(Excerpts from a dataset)
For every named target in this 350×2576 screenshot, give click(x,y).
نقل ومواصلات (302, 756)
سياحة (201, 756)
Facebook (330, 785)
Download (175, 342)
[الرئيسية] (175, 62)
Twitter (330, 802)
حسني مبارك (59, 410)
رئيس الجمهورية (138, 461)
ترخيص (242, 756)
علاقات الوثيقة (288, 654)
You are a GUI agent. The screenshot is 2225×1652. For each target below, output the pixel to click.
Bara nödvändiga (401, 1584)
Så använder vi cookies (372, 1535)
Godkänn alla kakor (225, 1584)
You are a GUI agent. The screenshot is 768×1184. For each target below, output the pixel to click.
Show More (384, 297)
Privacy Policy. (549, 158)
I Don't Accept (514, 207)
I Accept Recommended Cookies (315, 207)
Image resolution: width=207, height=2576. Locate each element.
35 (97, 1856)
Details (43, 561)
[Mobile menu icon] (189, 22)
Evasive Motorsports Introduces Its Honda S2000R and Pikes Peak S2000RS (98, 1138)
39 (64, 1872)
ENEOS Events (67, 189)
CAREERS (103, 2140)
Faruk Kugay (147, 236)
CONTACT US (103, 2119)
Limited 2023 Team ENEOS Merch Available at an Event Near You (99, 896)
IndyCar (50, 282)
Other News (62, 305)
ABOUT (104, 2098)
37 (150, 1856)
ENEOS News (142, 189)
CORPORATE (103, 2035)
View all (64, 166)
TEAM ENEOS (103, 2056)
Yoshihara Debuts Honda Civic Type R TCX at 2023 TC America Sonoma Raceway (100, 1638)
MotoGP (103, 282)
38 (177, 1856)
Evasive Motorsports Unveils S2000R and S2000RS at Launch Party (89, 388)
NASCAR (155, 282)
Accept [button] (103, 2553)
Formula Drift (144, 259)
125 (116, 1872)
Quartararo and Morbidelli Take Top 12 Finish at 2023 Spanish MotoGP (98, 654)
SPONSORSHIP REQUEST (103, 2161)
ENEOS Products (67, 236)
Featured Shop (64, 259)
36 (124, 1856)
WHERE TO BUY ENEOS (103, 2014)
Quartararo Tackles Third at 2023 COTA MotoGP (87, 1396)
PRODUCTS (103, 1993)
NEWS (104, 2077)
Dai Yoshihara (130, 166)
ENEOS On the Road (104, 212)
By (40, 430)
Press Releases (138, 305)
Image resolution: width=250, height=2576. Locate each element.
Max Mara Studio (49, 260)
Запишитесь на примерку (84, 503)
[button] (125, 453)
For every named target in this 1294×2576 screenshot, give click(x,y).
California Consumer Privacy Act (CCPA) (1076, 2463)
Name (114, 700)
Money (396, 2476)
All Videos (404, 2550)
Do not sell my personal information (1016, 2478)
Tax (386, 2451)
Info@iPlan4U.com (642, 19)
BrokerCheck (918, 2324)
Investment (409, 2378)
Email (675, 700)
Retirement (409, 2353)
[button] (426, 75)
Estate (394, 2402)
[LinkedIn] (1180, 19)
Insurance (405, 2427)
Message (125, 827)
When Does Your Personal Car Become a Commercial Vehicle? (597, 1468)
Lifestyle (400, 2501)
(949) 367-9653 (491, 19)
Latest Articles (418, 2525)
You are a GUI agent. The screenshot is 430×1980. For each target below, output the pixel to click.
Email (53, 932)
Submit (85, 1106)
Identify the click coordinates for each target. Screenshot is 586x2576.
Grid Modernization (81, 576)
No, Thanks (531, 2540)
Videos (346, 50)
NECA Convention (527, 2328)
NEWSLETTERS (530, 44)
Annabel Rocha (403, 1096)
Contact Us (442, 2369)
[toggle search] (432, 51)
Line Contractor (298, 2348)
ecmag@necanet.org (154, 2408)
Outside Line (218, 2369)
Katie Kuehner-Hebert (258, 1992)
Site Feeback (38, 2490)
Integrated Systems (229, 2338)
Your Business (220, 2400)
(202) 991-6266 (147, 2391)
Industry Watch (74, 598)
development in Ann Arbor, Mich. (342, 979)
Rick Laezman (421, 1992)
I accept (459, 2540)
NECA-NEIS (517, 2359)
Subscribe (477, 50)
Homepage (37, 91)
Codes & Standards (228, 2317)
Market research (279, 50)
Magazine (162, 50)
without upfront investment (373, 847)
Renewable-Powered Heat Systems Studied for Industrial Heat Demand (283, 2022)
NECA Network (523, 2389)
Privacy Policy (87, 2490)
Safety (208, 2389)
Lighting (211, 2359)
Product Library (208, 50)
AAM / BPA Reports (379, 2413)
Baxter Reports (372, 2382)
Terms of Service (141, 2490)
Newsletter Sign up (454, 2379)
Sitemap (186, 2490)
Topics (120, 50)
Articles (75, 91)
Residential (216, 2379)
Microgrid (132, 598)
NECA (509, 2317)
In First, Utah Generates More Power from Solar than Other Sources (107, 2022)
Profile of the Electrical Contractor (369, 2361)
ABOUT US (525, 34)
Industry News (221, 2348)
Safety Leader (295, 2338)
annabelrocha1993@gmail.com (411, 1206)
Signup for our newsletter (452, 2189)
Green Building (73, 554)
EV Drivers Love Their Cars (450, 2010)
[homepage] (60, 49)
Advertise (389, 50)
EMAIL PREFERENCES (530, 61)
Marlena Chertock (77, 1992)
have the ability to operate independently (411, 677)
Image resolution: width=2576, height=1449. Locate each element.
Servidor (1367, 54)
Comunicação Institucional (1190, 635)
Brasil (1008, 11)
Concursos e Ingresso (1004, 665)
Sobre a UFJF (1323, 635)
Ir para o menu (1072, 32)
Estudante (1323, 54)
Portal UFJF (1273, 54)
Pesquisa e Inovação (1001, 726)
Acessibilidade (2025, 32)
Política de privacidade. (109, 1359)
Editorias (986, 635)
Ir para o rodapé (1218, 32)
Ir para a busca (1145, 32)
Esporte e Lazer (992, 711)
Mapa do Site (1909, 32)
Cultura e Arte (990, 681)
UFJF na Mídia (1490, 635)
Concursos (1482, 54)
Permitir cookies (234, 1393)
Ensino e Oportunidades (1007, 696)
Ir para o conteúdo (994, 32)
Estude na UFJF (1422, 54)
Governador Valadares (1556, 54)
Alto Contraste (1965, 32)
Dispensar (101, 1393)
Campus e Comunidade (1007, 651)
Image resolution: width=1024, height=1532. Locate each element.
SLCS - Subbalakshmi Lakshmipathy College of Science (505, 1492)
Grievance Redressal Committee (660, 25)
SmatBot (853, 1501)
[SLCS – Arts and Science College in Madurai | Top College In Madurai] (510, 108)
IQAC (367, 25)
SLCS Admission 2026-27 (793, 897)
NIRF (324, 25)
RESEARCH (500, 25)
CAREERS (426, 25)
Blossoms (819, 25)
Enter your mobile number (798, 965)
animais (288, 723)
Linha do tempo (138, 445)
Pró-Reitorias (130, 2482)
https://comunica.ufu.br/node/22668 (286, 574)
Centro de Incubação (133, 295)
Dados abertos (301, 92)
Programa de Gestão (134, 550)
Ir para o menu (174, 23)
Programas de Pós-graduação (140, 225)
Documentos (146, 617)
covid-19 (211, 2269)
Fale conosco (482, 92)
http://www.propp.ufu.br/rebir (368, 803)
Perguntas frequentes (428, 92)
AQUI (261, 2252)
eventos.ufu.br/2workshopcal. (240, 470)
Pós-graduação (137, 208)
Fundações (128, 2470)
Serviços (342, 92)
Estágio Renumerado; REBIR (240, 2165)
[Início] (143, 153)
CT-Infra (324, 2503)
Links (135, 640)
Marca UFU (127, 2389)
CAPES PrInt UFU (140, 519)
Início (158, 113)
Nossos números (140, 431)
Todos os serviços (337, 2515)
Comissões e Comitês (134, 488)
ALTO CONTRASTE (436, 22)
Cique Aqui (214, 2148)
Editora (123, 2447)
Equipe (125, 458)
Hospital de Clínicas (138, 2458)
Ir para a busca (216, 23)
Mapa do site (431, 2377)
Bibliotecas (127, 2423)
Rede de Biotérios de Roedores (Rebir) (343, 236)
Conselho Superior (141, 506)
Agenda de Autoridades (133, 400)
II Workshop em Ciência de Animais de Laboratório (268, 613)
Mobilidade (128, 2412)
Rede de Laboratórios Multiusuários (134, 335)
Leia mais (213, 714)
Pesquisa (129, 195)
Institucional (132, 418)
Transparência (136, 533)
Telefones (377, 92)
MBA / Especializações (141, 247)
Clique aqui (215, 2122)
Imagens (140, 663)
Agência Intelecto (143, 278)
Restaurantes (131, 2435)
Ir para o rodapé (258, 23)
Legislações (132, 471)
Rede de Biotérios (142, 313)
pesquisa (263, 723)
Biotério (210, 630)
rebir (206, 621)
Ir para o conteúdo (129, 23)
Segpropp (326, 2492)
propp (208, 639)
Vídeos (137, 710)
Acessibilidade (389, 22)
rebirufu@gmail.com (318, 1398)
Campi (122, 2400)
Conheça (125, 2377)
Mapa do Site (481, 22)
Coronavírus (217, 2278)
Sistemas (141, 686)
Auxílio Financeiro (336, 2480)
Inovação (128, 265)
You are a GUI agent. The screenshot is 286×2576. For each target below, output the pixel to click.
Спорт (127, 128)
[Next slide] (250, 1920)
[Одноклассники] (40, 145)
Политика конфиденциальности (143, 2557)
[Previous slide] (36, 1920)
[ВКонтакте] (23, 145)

* Work to complete *
Print only these lines, please. They run from the start of the entries above to the line containing "36 (124, 1856)", both ends included, and must match exactly.

* Written response *
For every named target in this 350×2576 screenshot, give click(x,y).
نقل ومواصلات (302, 756)
سياحة (201, 756)
Facebook (330, 785)
Download (175, 342)
[الرئيسية] (175, 62)
Twitter (330, 802)
حسني مبارك (59, 410)
رئيس الجمهورية (138, 461)
ترخيص (242, 756)
علاقات الوثيقة (288, 654)
You are a GUI agent. The screenshot is 2225×1652. For each target below, output the pixel to click.
Bara nödvändiga (401, 1584)
Så använder vi cookies (372, 1535)
Godkänn alla kakor (225, 1584)
You are a GUI agent. The screenshot is 768×1184. For each target below, output the pixel to click.
Show More (384, 297)
Privacy Policy. (549, 158)
I Don't Accept (514, 207)
I Accept Recommended Cookies (315, 207)
Image resolution: width=207, height=2576. Locate each element.
35 (97, 1856)
Details (43, 561)
[Mobile menu icon] (189, 22)
Evasive Motorsports Introduces Its Honda S2000R and Pikes Peak S2000RS (98, 1138)
39 (64, 1872)
ENEOS Events (67, 189)
CAREERS (103, 2140)
Faruk Kugay (147, 236)
CONTACT US (103, 2119)
Limited 2023 Team ENEOS Merch Available at an Event Near You (99, 896)
IndyCar (50, 282)
Other News (62, 305)
ABOUT (104, 2098)
37 (150, 1856)
ENEOS News (142, 189)
CORPORATE (103, 2035)
View all (64, 166)
TEAM ENEOS (103, 2056)
Yoshihara Debuts Honda Civic Type R TCX at 2023 TC America Sonoma Raceway (100, 1638)
MotoGP (103, 282)
38 (177, 1856)
Evasive Motorsports Unveils S2000R and S2000RS at Launch Party (89, 388)
NASCAR (155, 282)
Accept [button] (103, 2553)
Formula Drift (144, 259)
125 (116, 1872)
Quartararo and Morbidelli Take Top 12 Finish at 2023 Spanish MotoGP (98, 654)
SPONSORSHIP REQUEST (103, 2161)
ENEOS Products (67, 236)
Featured Shop (64, 259)
36 (124, 1856)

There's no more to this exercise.